Please note that our current address is 174 Main Street (Route 35), Crystal Brook Professional Building, Eatontown, NJ 07724. This article has been modified to reflect our current address.

 

 

Quietly tucked away in [Eatontown] is one of New Jersey's "best kept secrets," a premiere acting school that consistently turns out professional working actors.

The Actors Training Institute, at [174 Main Street (Route 35), Crystal Brook Professional Building, Eatontown, NJ 07724] is the passion, the love, the life of founder and director John Eyd.

A successful actor and director who has worked in 56 professional productions in the United States and Europe, Eyd has channeled his talents and creative energy into the school for the past nine years.

A 30-year veteran of stage, film, television and radio, Eyd initially came to Red bank at the behest of a theatrical manager who believed some of her clients could benefit from Eyd's expertise. Eyd's private coaching of that handful of students planted the seeds for of the Actors Training Institute, which has grown into a respected school currently working with 70 adults and 100 children.

The institute is unique in that it offers intensive training in the three most respected acting techniques in theater today -- the teachings of Stella Adler, Sanford Meisner and Lee Strasberg, the father of method acting and founder of the world famous Actors' Studio in Manhattan. Eyd personally studied with all three masters.

Additionally, the institute's curriculum includes training in radio and TV voice-over techniques, and business-of-the-business techniques for dealing with managers, agents and casting personnel. Training is done on microphone and camera.

"Of the myriads of people I've auditioned as a director over the years, I've assumed 75 percent will never work," Eyd notes. "I want my people to run in the other 25 percent."

Eyd has turned down numerous professional acting and directing opportunities over the past nine years in order to commit himself full time to the school, which brings him a deep sense of personal satisfaction.

The Actors Training Institute offers children's programs for ages 6 to 15. Adult programs are for those 16 and up.

No experience is required to take the institute's beginning seminar, but Eyd is unwavering in his belief that only those students with a demonstrated ability, interest and commitment should move beyond that level.

"We find out real fast who the dedicated ones are," he notes. "I try to be honest with people about their future."

The institute's beginning workshop runs 40 hours over 16 weeks. the intermediate class is 60 hours over 24 weeks.

Its highest level program, the master class in which students work extensively with the challenging Strasberg method -- based on the premise that acting is the reproduction of reality, based on acute observation of the world and drawing on the deep, personal wellspring of genuine emotion -- is of open and unlimited duration.

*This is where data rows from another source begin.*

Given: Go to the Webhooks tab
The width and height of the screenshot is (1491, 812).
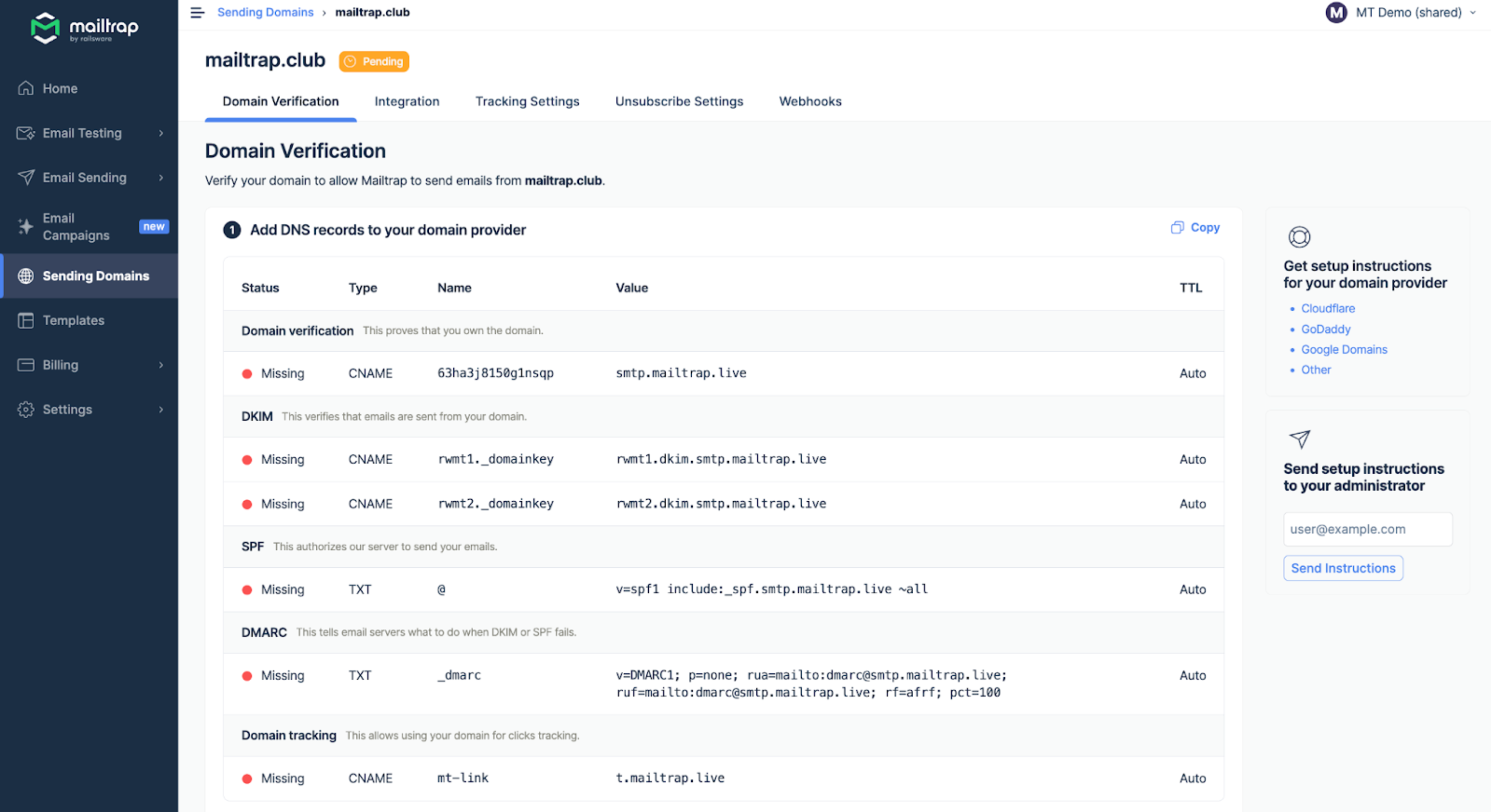Looking at the screenshot, I should click(x=810, y=101).
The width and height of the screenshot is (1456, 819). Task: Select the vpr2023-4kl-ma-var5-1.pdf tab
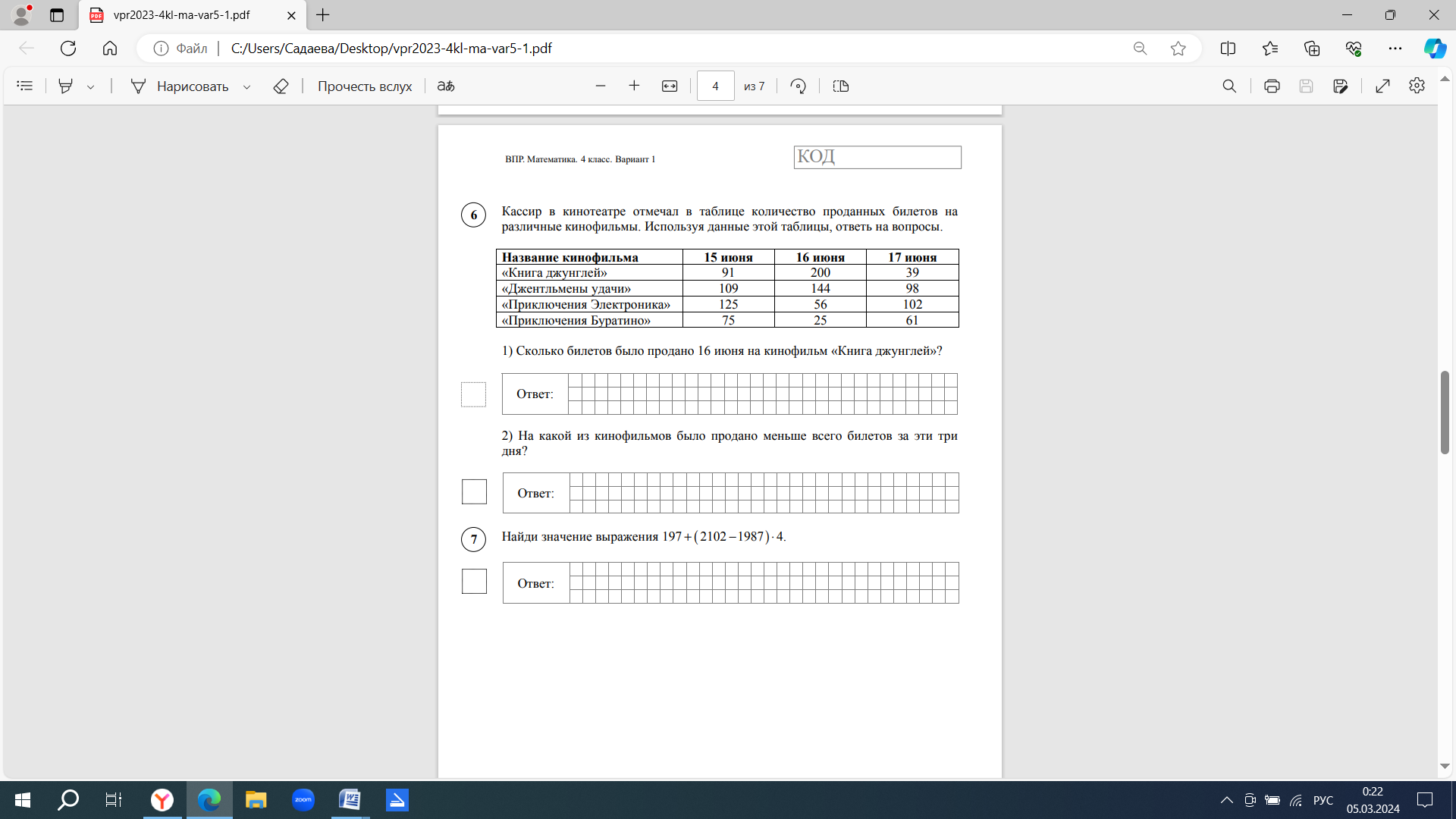click(x=182, y=15)
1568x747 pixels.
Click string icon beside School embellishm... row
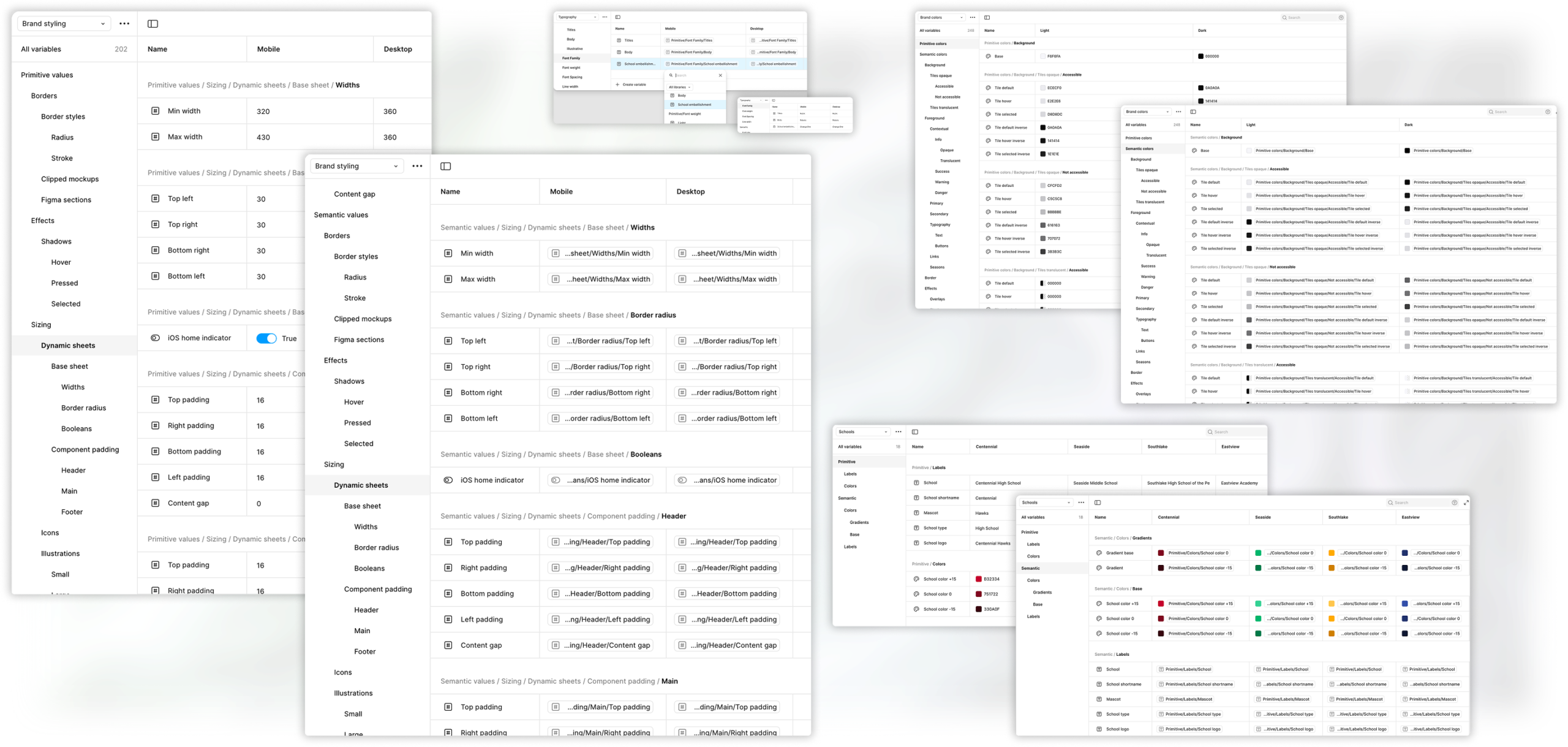(x=619, y=64)
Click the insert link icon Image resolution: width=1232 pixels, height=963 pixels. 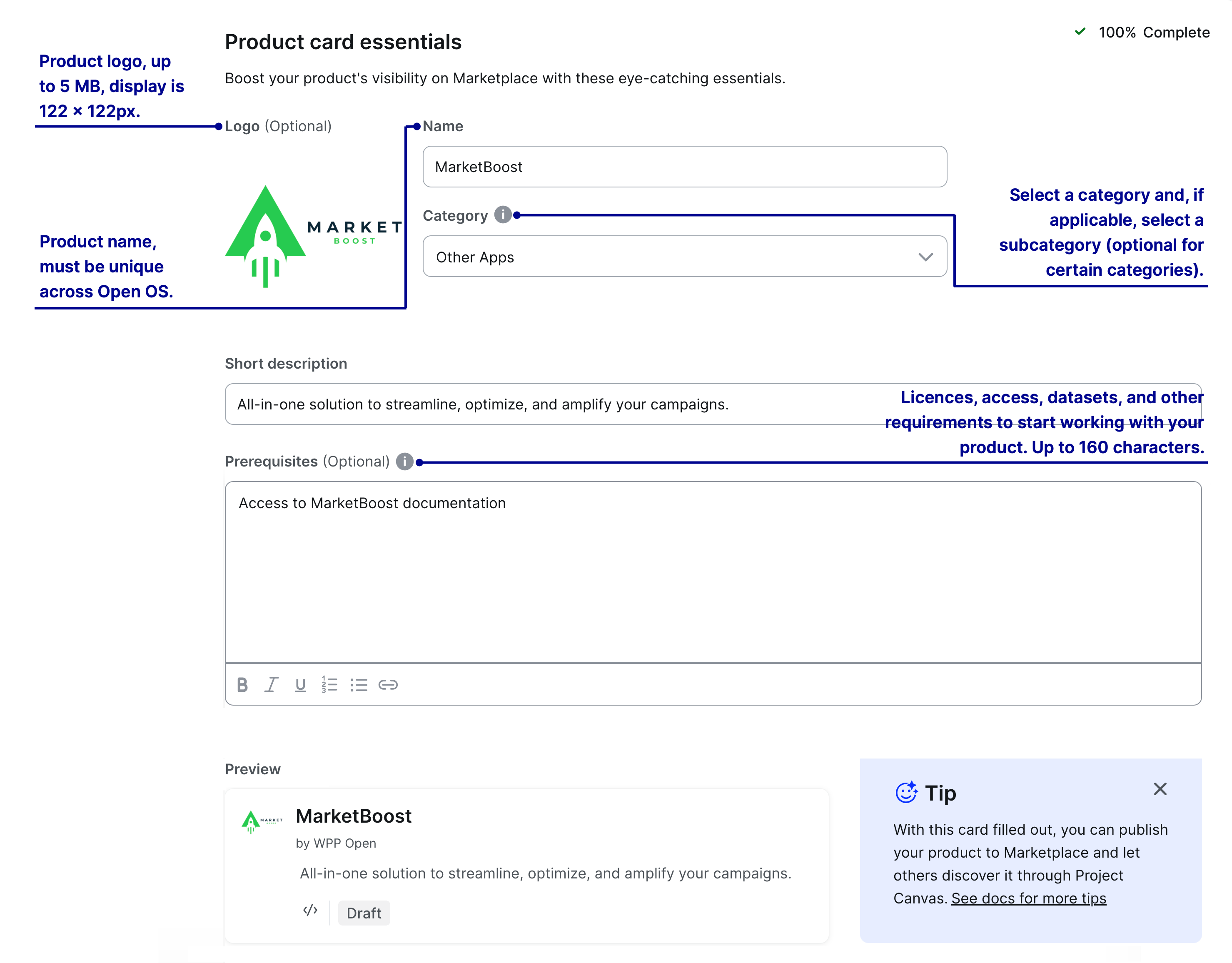click(x=388, y=684)
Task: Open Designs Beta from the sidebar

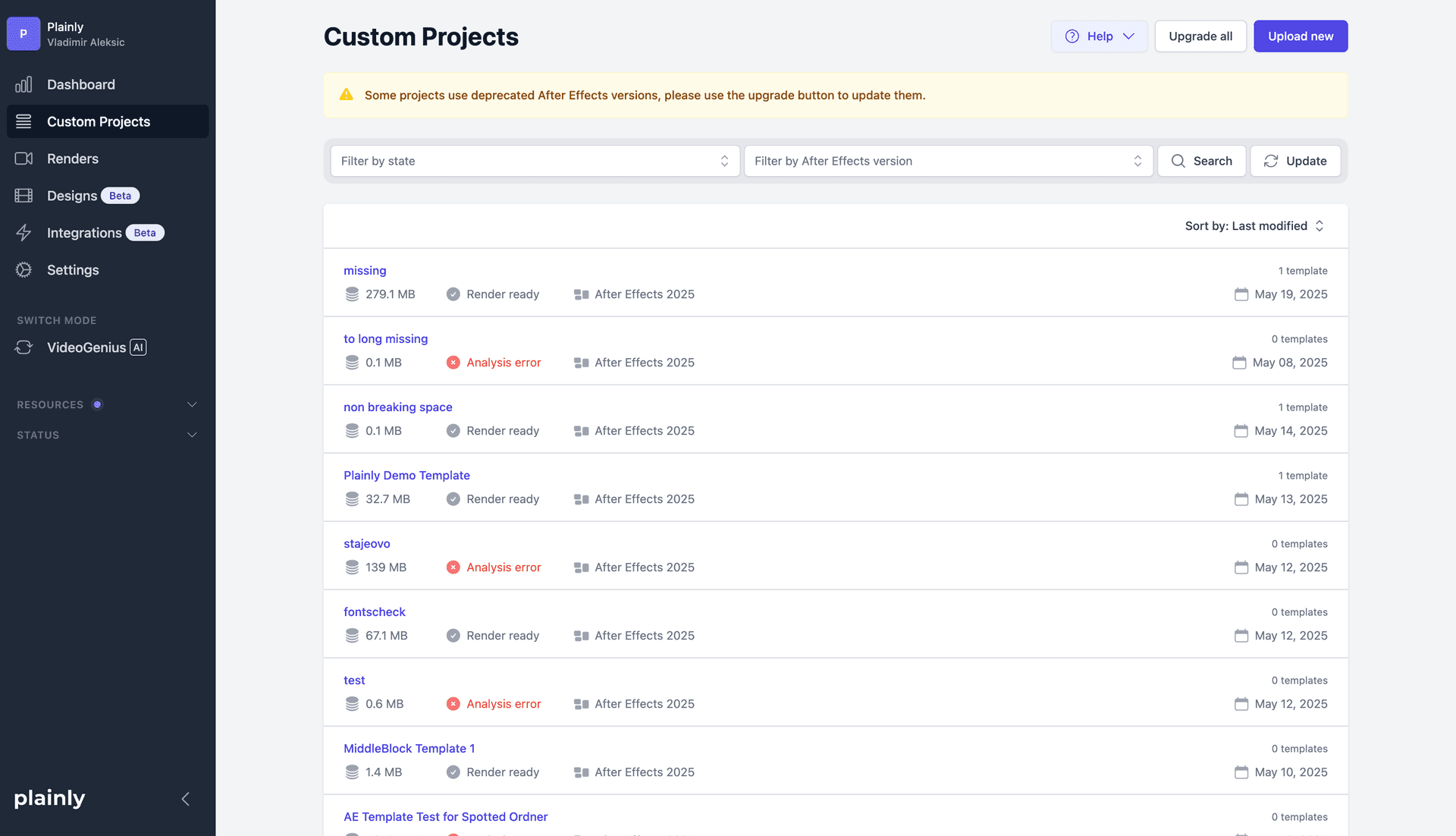Action: [72, 195]
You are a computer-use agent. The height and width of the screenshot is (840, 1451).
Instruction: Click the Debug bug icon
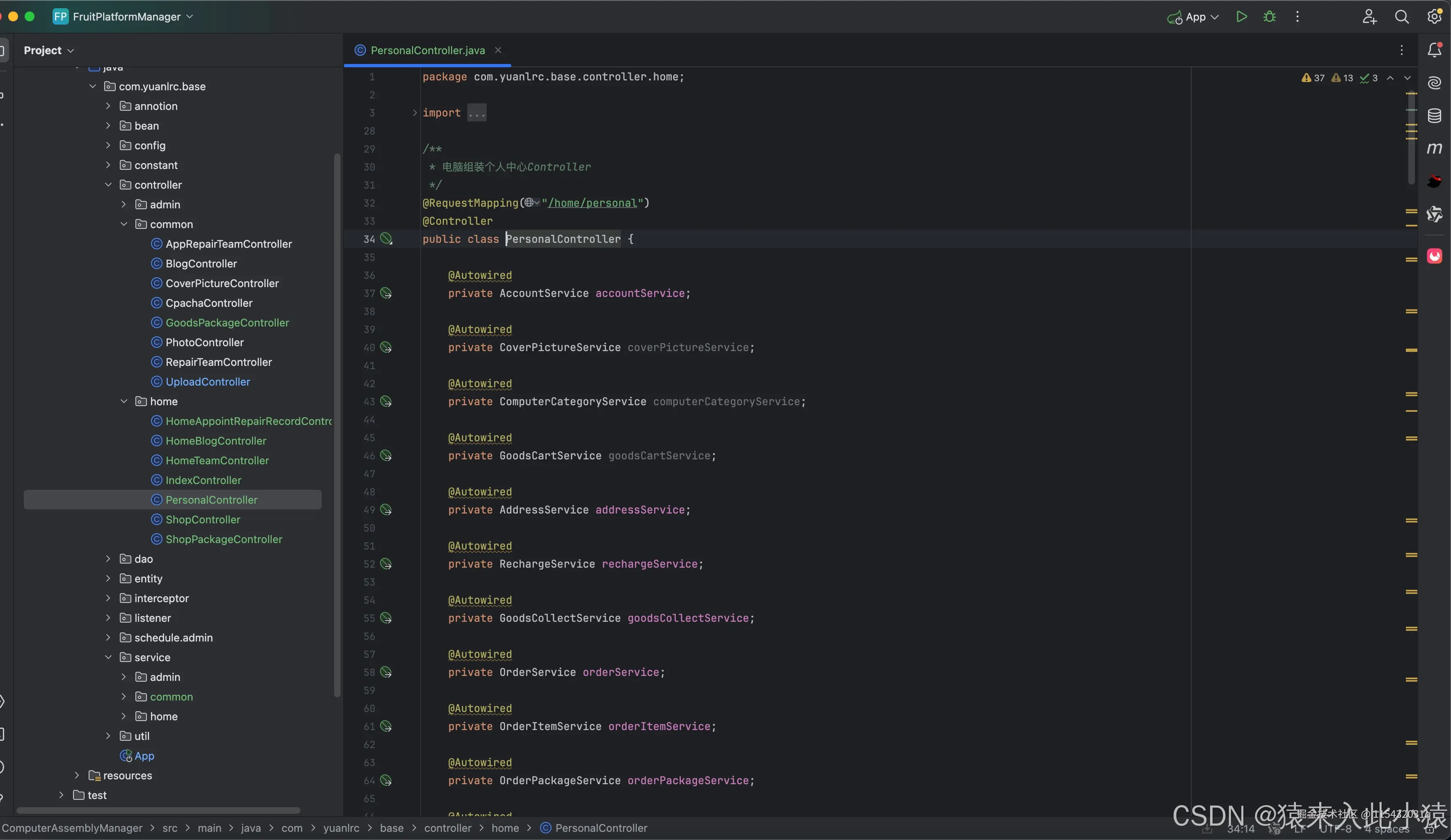[x=1269, y=17]
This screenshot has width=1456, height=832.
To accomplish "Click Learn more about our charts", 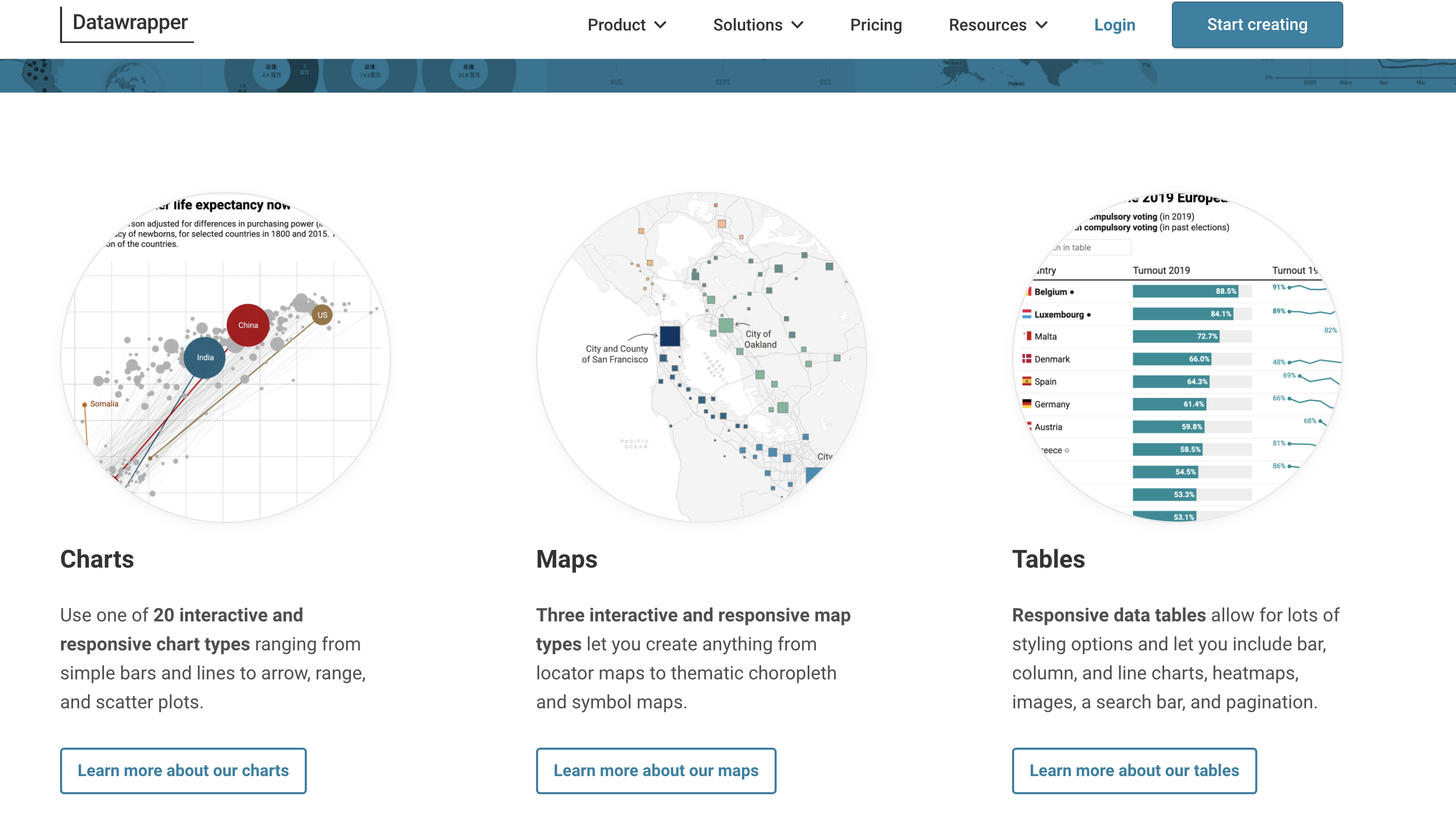I will point(183,770).
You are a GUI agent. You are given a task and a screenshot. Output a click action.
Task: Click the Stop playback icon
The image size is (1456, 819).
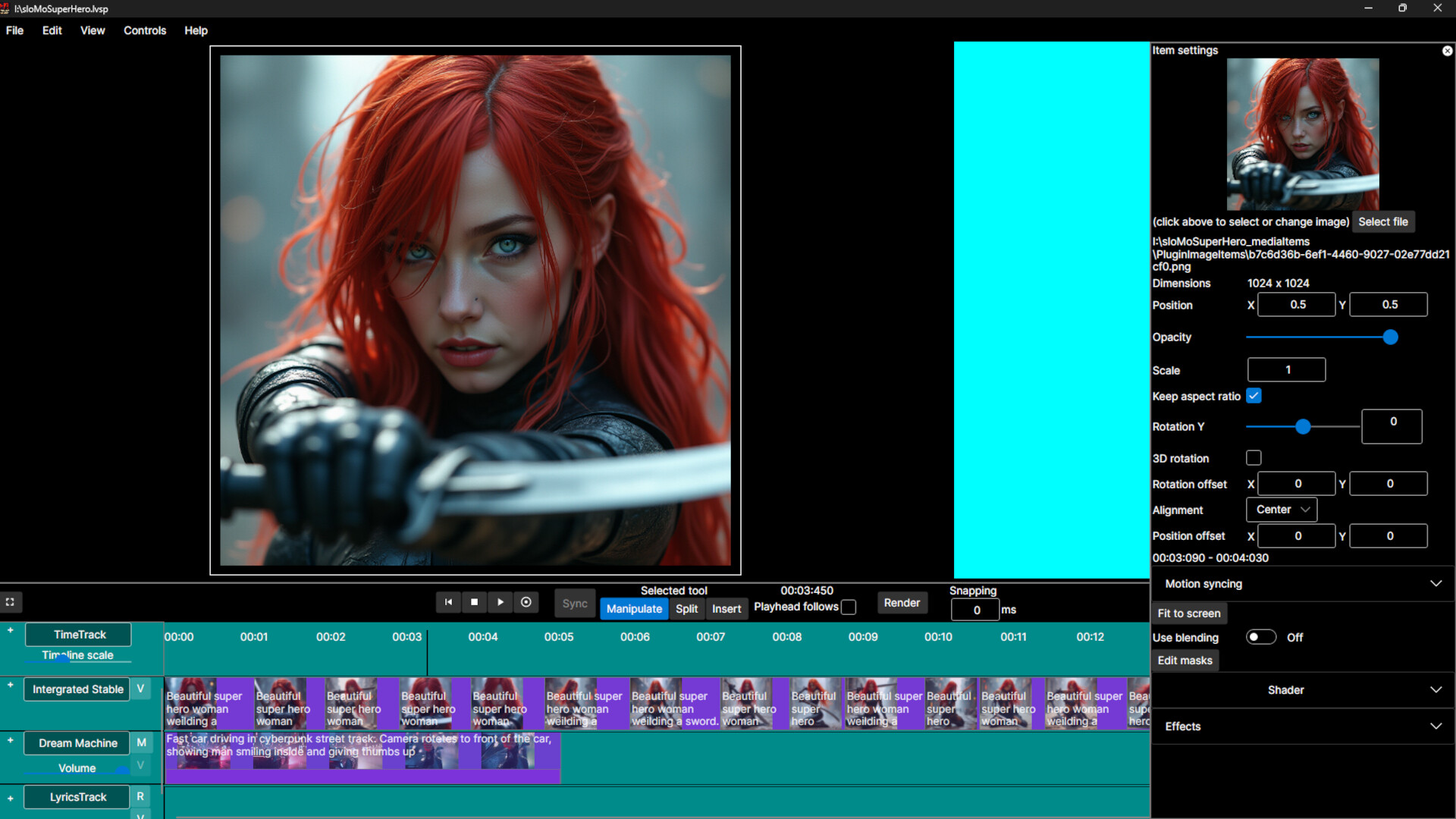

Once students achieve that level of expertise, Eyd notes, they are considered members of the institution for life. Eyd estimates about 20 percent of his students make it to the master level. Of those, about half will achieve professional success in the arts, accumulating roles and making money in theater and TV productions and radio and television commercials.

"It's not about bring the star," Eyd notes. "It's about working. Stars fade. Working actors keep working."

Among the institute's more prominent success stories is 10-year-old Evan Jay Newman, who is currently appearing in Broadway's "Les Miserables."

Another institute graduate, 19-year-old alison Siegal, is appearing in the off-Broadway musical "Kerouac."

Two seasons ago, 13-year-old Brett Barsky starred in the Oscar-winning Short Subject film "Trevor," and Marilyn Ghilgliotti had a starring role in the crtically-acclaimed film "Clerks."

Other legitimate productions in which ATI students have appeared include the movies "When Harry Met Sally," "Casino," "Cadillac Man," and "The Juror," the TV shows "All My Children, "General Hospital," "NYPD Blue," "Murder She Wrote," "New York Undercover," and "Saturday Night Live," and the theatrical productions "Beauty and the Beast," "A Christmas Carol," and "Pump Boys and Dinettes."

New classes being regularly. Eyd continually interviews prospective students, and will launch a new session once he has accumulated a group of 10 students.